**Exercise tasks**
[A] In the spelling suggestion text, give the part starting at "- Logs of human" and ending at "to reliable corrections." again, with every "crowdsourced" changed to "user-generated".
[B] Turn the paragraph in the spelling suggestion text that begins "Spelling suggestion features are commonly included" into a list.

**Passage**
= Spelling suggestion =

Spell checking feature of many computer software applications

Spelling suggestion is a feature of many computer software applications used to suggest plausible replacements for words that are likely to have been misspelled.

Spelling suggestion features are commonly included in Internet search engines, word processors, spell checkers, medical transcription, automatic query reformulation, and frequency-log statistics reporting.

==Algorithms==
Any spell checker must have some data about the words in the target language, either in general usage or with specialized knowledge (like medical vocabulary). This can come from:
- A dictionary of all known words.
- A text corpus which includes typical text, known to be correctly spelled.
- A list of frequently misspelled words, mapping errors to corrections.
- Logs of human text input, such as from a popular search engine. This is essentially a crowdsourced corpus, but it is assumed there will be some spelling mistakes. Data might be included about when people click on a spelling suggestion or make a second, very similar query; this creates a crowdsourced mapping of misspelled words to reliable corrections.

A list of frequently misspelled words, possibly including multi-word phrases, can simply be consulted to see if any of the input words or phrases are listed.

**Recorded data**
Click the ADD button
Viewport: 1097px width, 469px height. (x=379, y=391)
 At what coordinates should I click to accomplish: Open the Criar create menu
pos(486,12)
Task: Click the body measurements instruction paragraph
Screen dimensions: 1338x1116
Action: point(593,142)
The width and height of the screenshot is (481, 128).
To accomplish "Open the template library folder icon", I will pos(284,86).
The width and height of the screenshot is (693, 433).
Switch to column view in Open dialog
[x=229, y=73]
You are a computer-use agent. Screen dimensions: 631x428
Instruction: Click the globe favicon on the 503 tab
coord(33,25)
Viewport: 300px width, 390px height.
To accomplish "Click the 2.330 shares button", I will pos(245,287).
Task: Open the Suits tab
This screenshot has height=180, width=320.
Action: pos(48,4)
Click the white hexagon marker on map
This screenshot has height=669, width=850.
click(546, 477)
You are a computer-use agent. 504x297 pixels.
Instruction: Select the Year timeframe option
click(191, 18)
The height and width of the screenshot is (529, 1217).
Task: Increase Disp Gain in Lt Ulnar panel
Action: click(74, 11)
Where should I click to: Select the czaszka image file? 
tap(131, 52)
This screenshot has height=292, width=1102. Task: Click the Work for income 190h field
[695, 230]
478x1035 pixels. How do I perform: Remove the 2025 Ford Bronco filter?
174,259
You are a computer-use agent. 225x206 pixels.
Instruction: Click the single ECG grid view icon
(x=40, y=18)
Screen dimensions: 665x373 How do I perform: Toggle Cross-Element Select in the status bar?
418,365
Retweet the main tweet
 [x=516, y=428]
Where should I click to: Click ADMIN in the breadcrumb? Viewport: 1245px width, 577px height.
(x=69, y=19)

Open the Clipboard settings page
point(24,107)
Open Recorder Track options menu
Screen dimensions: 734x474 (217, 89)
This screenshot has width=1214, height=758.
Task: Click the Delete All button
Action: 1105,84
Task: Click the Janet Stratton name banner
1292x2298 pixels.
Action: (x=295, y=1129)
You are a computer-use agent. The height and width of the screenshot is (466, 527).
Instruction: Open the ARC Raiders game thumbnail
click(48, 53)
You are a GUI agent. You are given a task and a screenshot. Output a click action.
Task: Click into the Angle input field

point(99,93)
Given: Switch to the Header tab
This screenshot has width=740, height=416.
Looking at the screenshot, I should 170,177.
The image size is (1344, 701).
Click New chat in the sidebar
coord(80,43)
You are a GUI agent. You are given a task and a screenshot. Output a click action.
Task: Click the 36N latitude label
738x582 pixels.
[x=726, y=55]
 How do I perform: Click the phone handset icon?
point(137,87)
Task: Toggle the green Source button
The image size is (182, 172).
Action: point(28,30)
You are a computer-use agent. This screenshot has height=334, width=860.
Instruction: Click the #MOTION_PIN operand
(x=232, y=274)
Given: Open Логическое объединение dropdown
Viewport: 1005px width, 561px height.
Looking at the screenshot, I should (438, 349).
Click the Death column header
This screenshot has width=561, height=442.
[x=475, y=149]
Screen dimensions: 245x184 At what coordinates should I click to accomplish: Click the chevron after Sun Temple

**Answers to the exercises**
[A]
- Logs of human text input, such as from a popular search engine. This is essentially a user-generated corpus, but it is assumed there will be some spelling mistakes. Data might be included about when people click on a spelling suggestion or make a second, very similar query; this creates a user-generated mapping of misspelled words to reliable corrections.

[B]
Spelling suggestion features are commonly included in:
- Internet search engines
- word processors
- spell checkers
- medical transcription
- automatic query reformulation
- frequency-log statistics reporting